§ **DATASET CONTENT**
#####
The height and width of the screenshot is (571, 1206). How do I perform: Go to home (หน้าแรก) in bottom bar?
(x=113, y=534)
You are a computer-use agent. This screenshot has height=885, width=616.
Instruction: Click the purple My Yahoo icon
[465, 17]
#####
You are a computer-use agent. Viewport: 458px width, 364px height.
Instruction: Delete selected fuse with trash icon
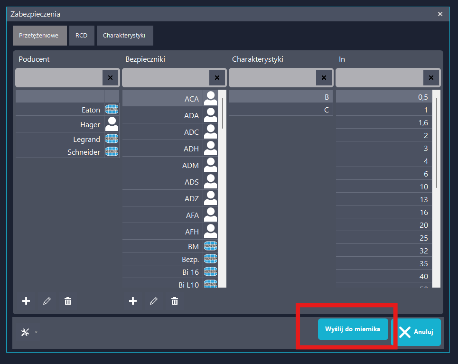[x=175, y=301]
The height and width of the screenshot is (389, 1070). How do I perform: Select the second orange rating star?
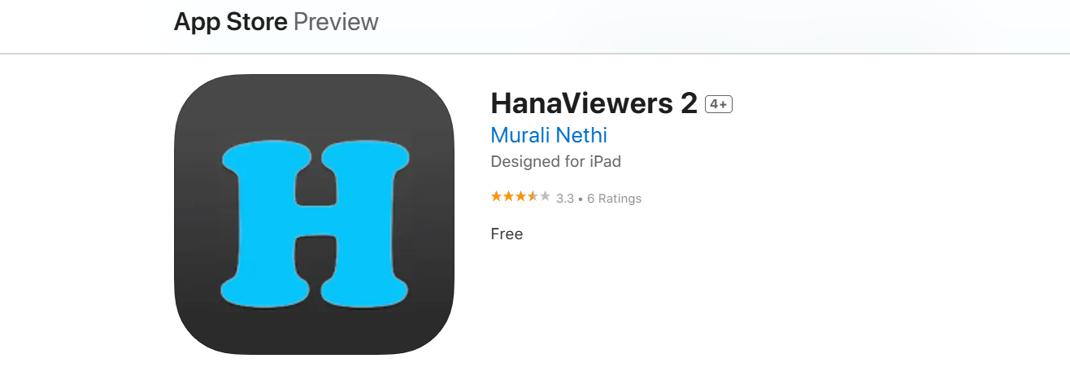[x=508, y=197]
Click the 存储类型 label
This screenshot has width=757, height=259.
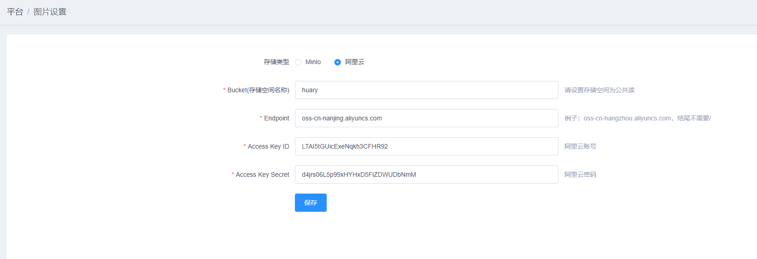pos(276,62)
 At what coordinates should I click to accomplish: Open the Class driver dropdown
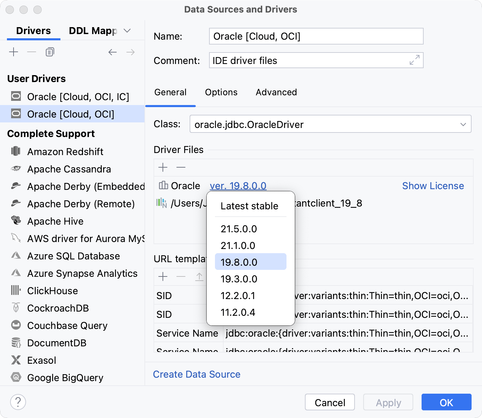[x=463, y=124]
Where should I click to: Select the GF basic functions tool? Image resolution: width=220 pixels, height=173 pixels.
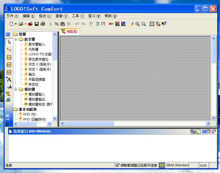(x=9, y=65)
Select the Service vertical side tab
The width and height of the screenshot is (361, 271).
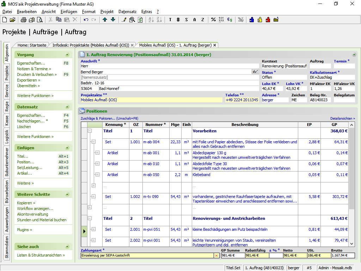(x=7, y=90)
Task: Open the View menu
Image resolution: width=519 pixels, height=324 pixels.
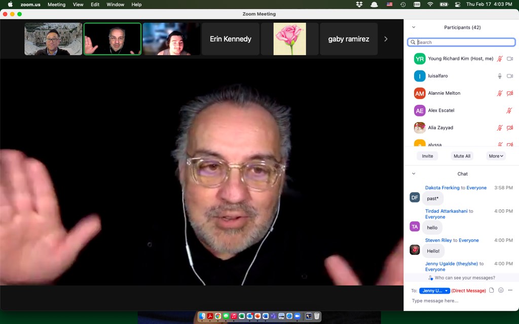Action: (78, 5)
#####
What lines hold the string "agent"? Pick them out of the data.

You are a computer-use agent. This screenshot has height=885, width=616.
You are a computer-use agent. Viewport: 458px width, 364px height.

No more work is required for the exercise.